Being heard and taking action

04 August 2022

Even though students may not be eligible to vote there are lots of ways to have your voice heard and get involved in our democratic processes.

Over the last few months, students across the state have been thinking about what you would say to parliament if you were an MP, as part of our annual Parliament Prize. Given that a number of MPs take part as judges of this competition, and information about the broad range of topics raised is shared with all members, this is a unique opportunity to speak directly to parliament.

In your Parliament Prize entries, more than 670 students have spoken passionately and articulately about the issues that matter to you. So, what next?

The following questions will help you think about the different people you might need to contact to help you, and there is also some information about different actions you can take or ways to communicate your message.

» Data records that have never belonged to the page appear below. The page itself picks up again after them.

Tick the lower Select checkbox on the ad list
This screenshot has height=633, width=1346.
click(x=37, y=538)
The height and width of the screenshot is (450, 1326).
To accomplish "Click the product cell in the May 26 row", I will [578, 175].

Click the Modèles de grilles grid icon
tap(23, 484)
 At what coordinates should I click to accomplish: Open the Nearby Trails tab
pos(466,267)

Find out what's happening in parliament

To stay up-to-date with discussions in parliament about issues facing Victorians, you can read the news site on the parliament website, watch live broadcasts of either the Legislative Assembly or the Legislative Council, follow Parliament of Victoria on social media, or read our regular blog article, "What's happening in parliament" that we publish twice a term on our education page.


Finding your audience

Before chosing what action, or actions, you want to take on an issue, it's important to think about who else might need to be involved and who needs to hear your voice. Are you right at the beginning of a change and need to find some like-minded people to help futher the cause, or are there already organisations and people that are already interested and taking action on your issue? Deciding on your audience can help you target your message, and therefore help you decide who are the best people to contact.The questions below help you to think about what exactly you want to say and who you might need to say it to.

  • What is your message? Think about:
    • What issues would you like to highlight, but also what possible solutions there might be?
    • What evidence do you have to support the need for action?
    • What you would like to see happen?
  • Who is your audience?
    • Is it one person (an archetype that may represent a particular group of people) or is it an organisation or a large diverse group of people?
    • Who are the people you would need to contact?
    • How might you contact them? For example, are there any requirements for contact, e.g. particular forms that you need to fill out, use of particular platforms or tools?
    • If contacting people through different platforms are there any laws or rules you might need to think about? For example, littering laws with physical flyers, or code of conduct or privacy laws when using social media.
  • Why would your audience be interested in your cause or what you have to say?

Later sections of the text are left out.